В результате прорыва гитлеровцев в обороне образовалась брешь шириной свыше 30 километров, закрыть которую было нечем. На плечах поспешно отходивших к станице Трехостровской и хутору Вертячьему частей 18-й стрелковой и 39-й гвардейской дивизий противник в восточном выступе большой излучины Дона вышел к реке на участке хутор Хлебный, станица Трехостровская, но тут, неожиданно для себя, встретил упорное сопротивление передовых подразделений нашей дивизии, занявших позиции на западном берегу. Это изменило обстановку. Фашистам не удалось с ходу овладеть действующими переправами, и они втянулись в длительные, но безуспешные бои. Фронт стабилизировался.

Генерал Жолудев, как только прибыл в расположение дивизии, на временный КП в рощу севернее станицы Качалинской, сразу взял управление войсками в свои руки. Все случившееся здесь подтвердило его опасение: гитлеровцы прорвались к Дону раньше, чем дивизия сосредоточилась. Правда, они получили отпор. Однако остро стоял вопрос: смогут ли части удержаться за рекой, на слабо укрепленном рубеже без поддержки танков и авиации?

Жолудев действовал быстро и энергично. Командирам 109-го и 118-го гвардейского полков, с которыми была связь, он отдал указания занять оборону по восточному берегу Дона на участке Иловлинская, Качалинская лично. В другие части были посланы штабные офицеры. К этому времени прибыли и благополучно разгрузились последние эшелоны дивизии, на свои места встали артиллерия, тылы. Боевой порядок дивизии на новом рубеже уже создавался. Начальник штаба Иван Кузьмич Брушко организовал управление и связь. Новый КП оборудовали в хуторе Шишкине.

Отдав все распоряжения, генерал вместе с военкомом П. В. Щербиной, офицером оперативного отдела гвардии капитаном А. Н. Ракицким выехали в штаб армии, а оттуда к хутору Байбаеву, чтобы лично проконтролировать выход через переправу полков.

Было уже за полночь, когда первые подразделения стали переходить мост и потянулись в свои районы. На левом фланге у Омельченко шел бой. Взрывы мин, частая автоматная и ружейная стрельба далеко разносились по окрестностям. [26]

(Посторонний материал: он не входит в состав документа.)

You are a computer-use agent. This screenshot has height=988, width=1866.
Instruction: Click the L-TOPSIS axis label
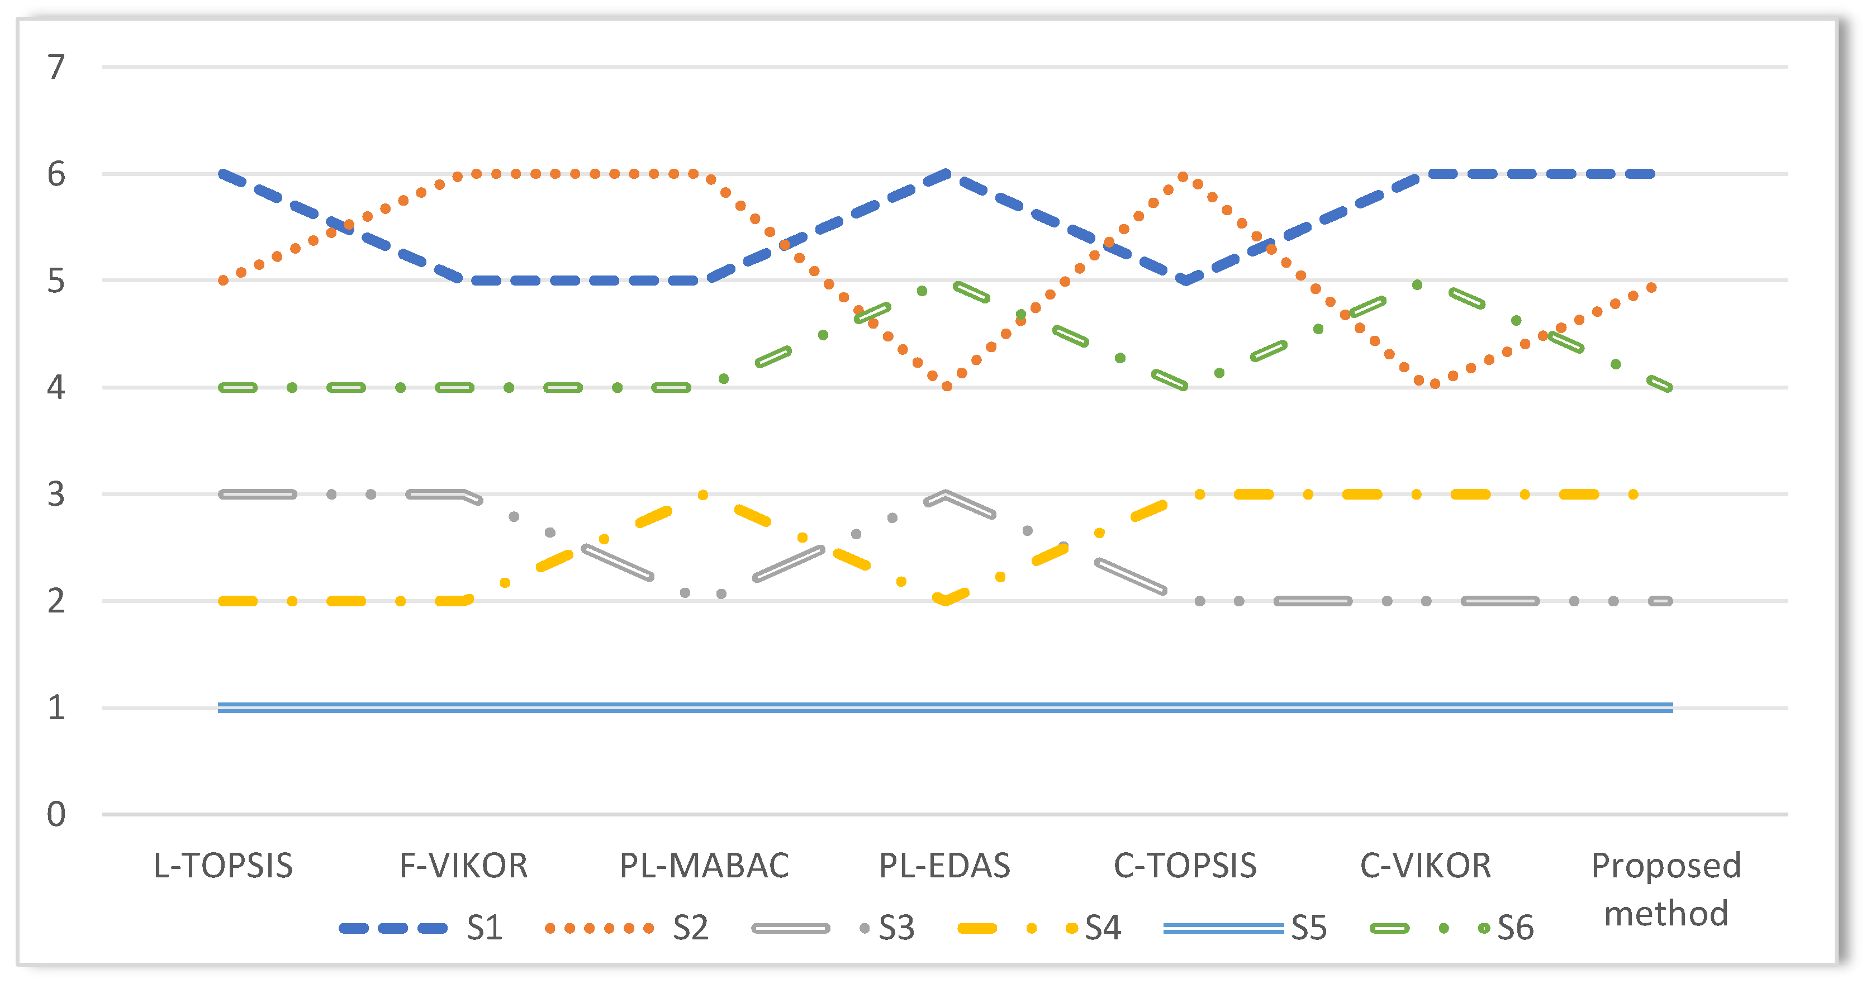[223, 866]
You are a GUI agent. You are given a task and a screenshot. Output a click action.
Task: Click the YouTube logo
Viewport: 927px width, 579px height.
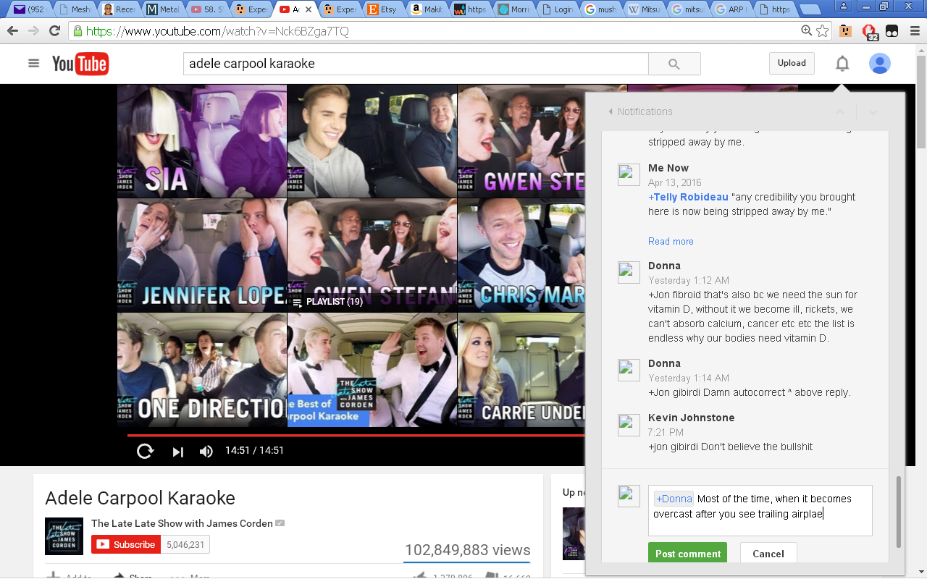(80, 64)

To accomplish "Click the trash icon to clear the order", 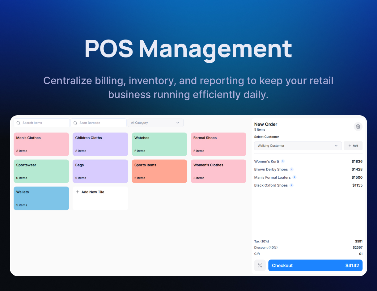I will 358,126.
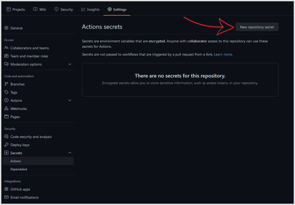Expand the Moderation options section
295x205 pixels.
pyautogui.click(x=70, y=64)
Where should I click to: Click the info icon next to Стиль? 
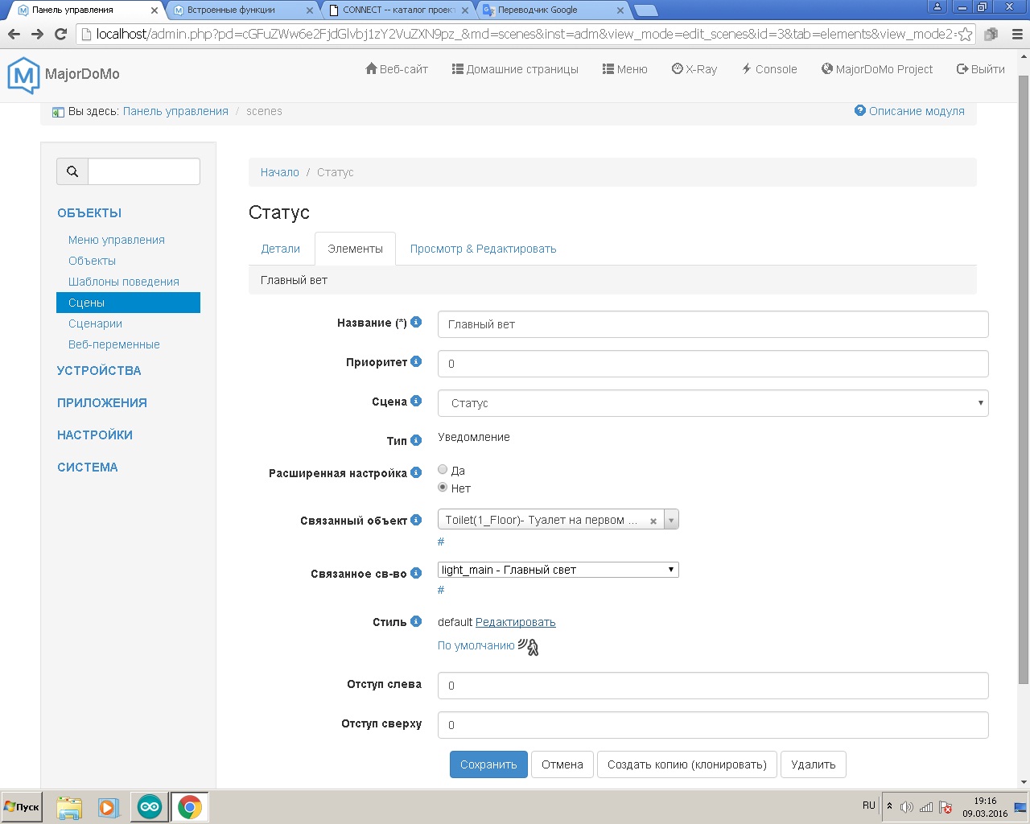(x=416, y=621)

— Товарищ гвардии генерал, 118-й полк занимает новый участок! — доложил комдиву офицер.

— Хорошо. Проследите! — бросает Жолудев.

— Прошел мост противотанковый! — докладывает другой.

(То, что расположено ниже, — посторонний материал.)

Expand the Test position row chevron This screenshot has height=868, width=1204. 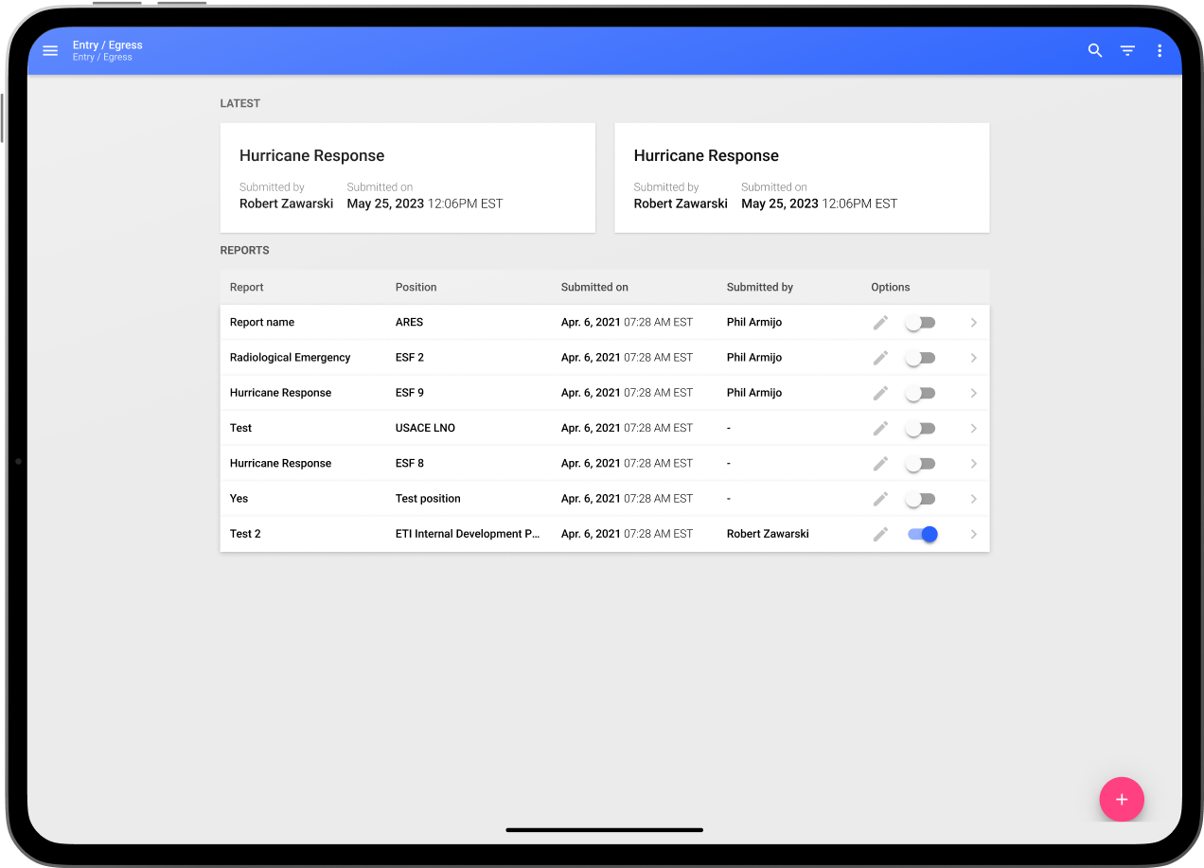(973, 499)

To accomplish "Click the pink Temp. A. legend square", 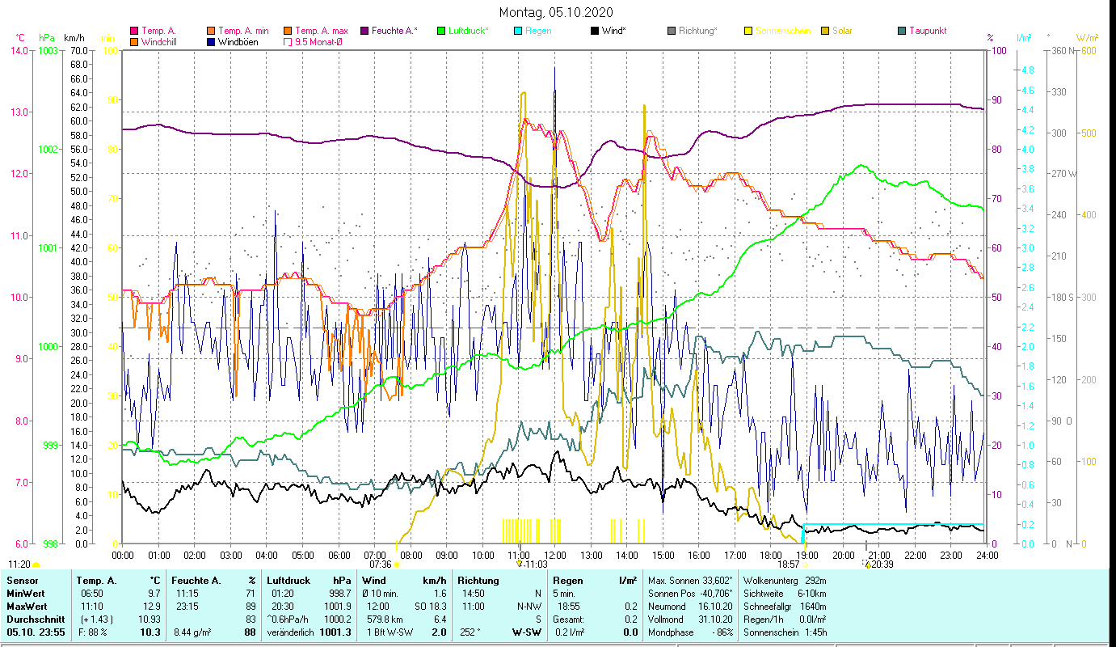I will (x=134, y=31).
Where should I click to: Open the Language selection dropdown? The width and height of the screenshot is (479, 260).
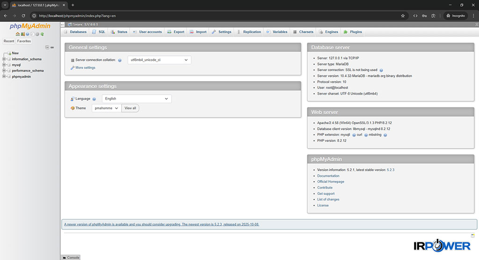137,99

— Срочно занять свои позиции!

— Саперы подготовили мост к взрыву!

Генерал приказывает Ракицкому:

— Лично проверьте, мост взорвать только после отхода подразделений прикрытия.

Начал отходить и полк Омельченко. Перестрелка заметно стихла. Она возникла вновь у берега, когда последние подразделения пересекали мост. Но это уже не опасно. Почти вся полоса обороны от Иловли на севере и до речки Паньшинки на юге была занята войсками.

Ночь прошла в напряженной работе. Теперь враг не навяжет нам своей воли.

Утром на всем почти сорокакилометровом фронте обороны дивизии завязалась ожесточенная перестрелка. В воздухе появились вражеские бомбардировщики. Изредка вспыхивали воздушные бои. Подразделения спешно закреплялись на новом рубеже. Обстановка напряженная. Каждый знал, что фашисты пробились к Дону не для того, чтобы здесь остановиться. Они будут форсировать реку.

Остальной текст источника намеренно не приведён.